Les 259 pages du rapport étant un peu indigestes, nous vous proposons un résumé mettant en lumière les raisons qui font qu'au final c'est le consommateur qui paye (comme souvent…).
Rappelons tout d'abord que même lorsque cela n'est pas mentionné, comme cela est le cas pour l'E85 ou le SP 95E10, tous les carburants distribués en France incorporent une partie de biocarburant, y compris le diesel.
Le but au départ était de créer de nouveaux débouchés pour la filière agricole, seul objectif atteint d'ailleurs selon la Cours de Comptes. Mais à partir de 2005, la France a décidé d'imposer un taux d'incorporation de biocarburant dans les carburants fossiles plus ambitieux que celui demandé par la commission européenne. Il devait atteindre 7 % en 2010, ce qui équivaut en volume à 7,6 % pour le diesel et 10,3 % pour l'essence. Et même ensuite 10 % en 2013.
Le consommateur paye son plein de super 2,40 € plus cher lorsqu'il contient de l'E10, selon la Cour des Comptes
Dans le même temps, afin d'encourager les pétroliers à atteindre ces objectifs, et les sanctionner dans le cas contraire, l'État a créé la TGAP (Taxe générale sur les activités polluantes). Or les contraintes de qualité de carburant actuelle rendent l'objectif d'incorporation irréalisable ! En effet, à moins de négliger les normes de qualité du carburant, ou de développer des moteurs adaptés (pour le B30 en diesel et pour l'E85 en essence), ce qui n'a pas été le cas, impossible d'incorporer plus de 7 % en volume de biodiesel et 10 % en volume de bioéthanol.
Les pétroliers sont donc contraints de payer systématiquement, depuis 2009, la TGAP ! Et cette taxe, qui a rapporté à l'état plus de 525 millions d'euros entre 2005 et 2010, est bien évidemment reportée sur les prix à la pompe, et donc supportée par le consommateur final que nous sommes, affirme déjà la Cour des Comptes.

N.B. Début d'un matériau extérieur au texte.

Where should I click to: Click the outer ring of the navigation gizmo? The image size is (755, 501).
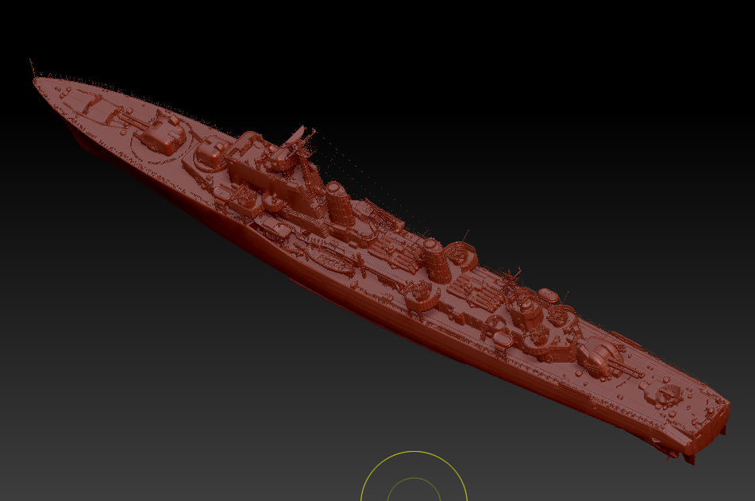pos(414,450)
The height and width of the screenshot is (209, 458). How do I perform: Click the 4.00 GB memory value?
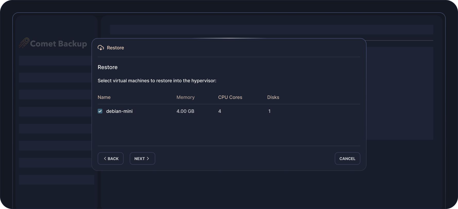pyautogui.click(x=185, y=111)
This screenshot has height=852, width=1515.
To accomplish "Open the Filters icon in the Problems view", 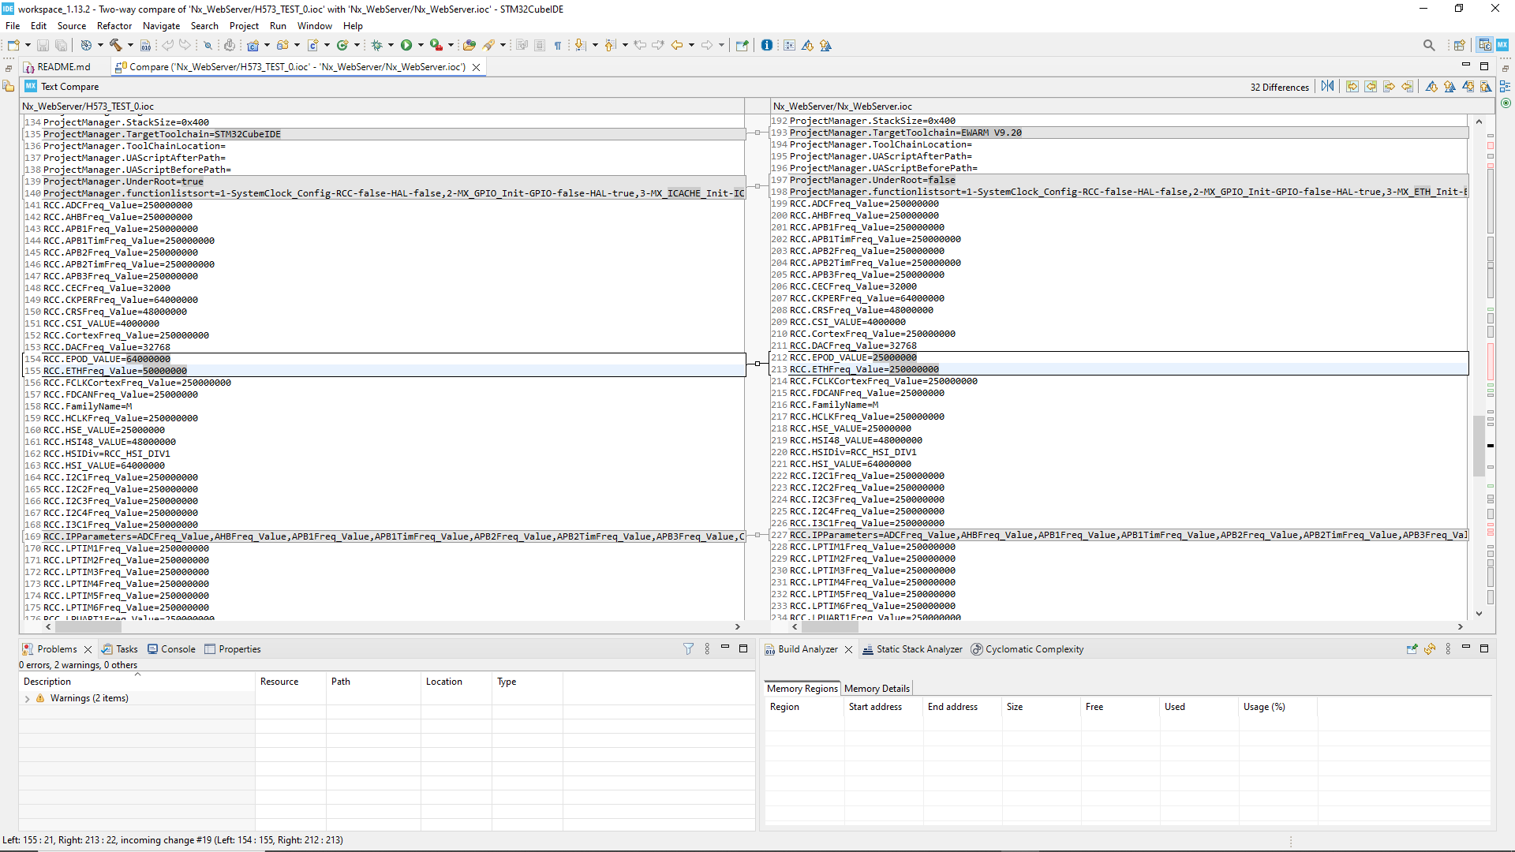I will pos(688,648).
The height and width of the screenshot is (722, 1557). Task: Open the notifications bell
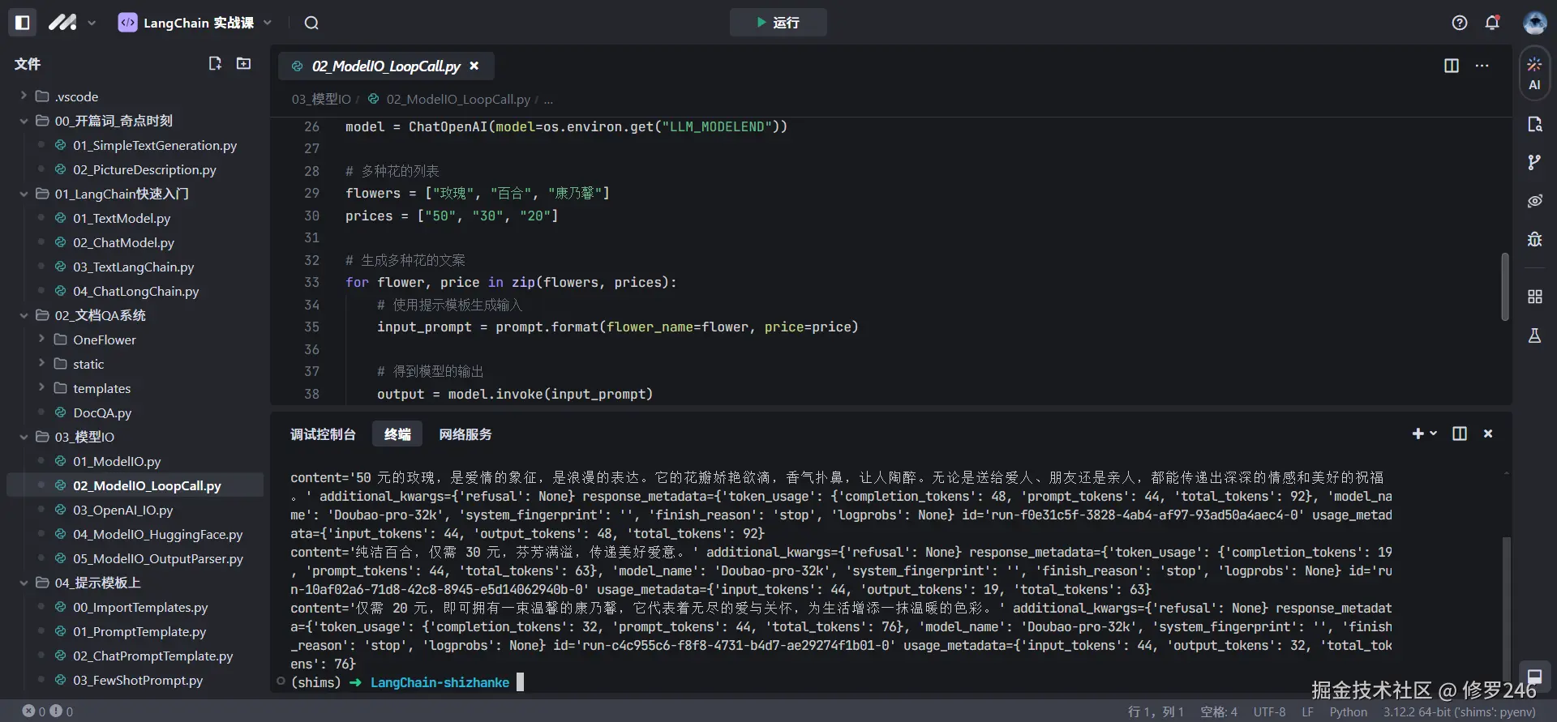click(x=1492, y=23)
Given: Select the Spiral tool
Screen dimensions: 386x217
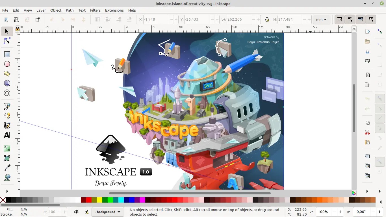Looking at the screenshot, I should [7, 93].
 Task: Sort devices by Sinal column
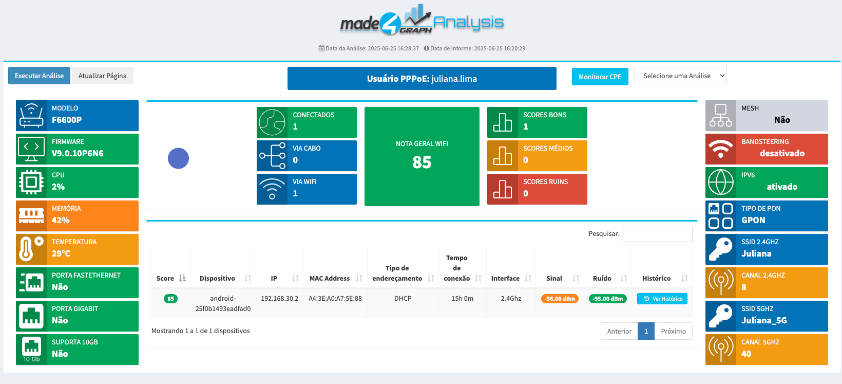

Ensuite, autre phénomène, le pouvoir calorifique inférieur des biocarburants. Le rapport avance les chiffres suivant : l'éthanol a un pouvoir calorifique inférieur de 34 % à l'essence, et le biodiesel reste 8,5 % moins calorifique que le diesel. Résultat, mais ce n'est pas une nouveauté, on le sait depuis longtemps, on consomme plus de biocarburant pour parcourir une même distance. Donc plus on en incorpore dans le carburant fossile, plus on surconsomme. La suite est implacablement logique : moins de kilomètres avec un plein = des pleins plus fréquents = une augmentation du budget carburant pour l'automobiliste.
Enfin, à la marge, le coût de fabrication des biocarburants (pourtant soutenus fiscalement) est plus élevé que celui des carburants fossiles : + 4 % pour le biodiesel et + 1 % pour l'E10.
Les estimations de la Cours des comptes en tenant compte de ces trois éléments (TGAP, surconsommation, et coûts de production plus élevés) donnent un résultat détonnant. Les automobilistes dépensent en moyenne 2,40 € de plus sur un plein de 50 litres d'essence contenant de l'E10 et 60 centimes de plus sur un plein de diesel contenant du biodiesel. Sur la période 2005-2010, le consommateur automobiliste aurait globalement supporté la somme colossale de 3 milliards d'euros !
La Cour souligne par ailleurs que les bénéfices en terme d'environnement sont flous et difficiles à évaluer (moins de CO2 à l'échappement mais du CO2 à la production). Elle préconise donc une réduction de la TGAP pour limiter la hausse des prix à la pompe, et une réduction de l'aide à la filière, mais aussi des objectifs d'incorporation plus réalistes pour les pétroliers et les constructeurs.
On le devine donc : pour le moment, les biocarburants ont surtout coûté cher et leur bénéfice est controversé. Affaire à suivre.
N.B. : suite à une remarque de La collective du bioéthanol, sur laquelle nous sommes d'accord, il faut alerter sur le risque d'amalgame. Les biocarburants ne sont pas la cause de l'augmentation actuelle régulière du prix des carburants. Cause qui est ailleurs (augmentation du prix du baril, baisse de l'euro face au dollars, etc.). Mais la Cour des Comptes fait remarquer que la politique même d'aide à la filière des biocarburants a conduit mécaniquement à un renchérissement du prix global des carburants, et une augmentation du budget carburant de l'automobiliste, sans contrepartie environnementale globale clairement avérée.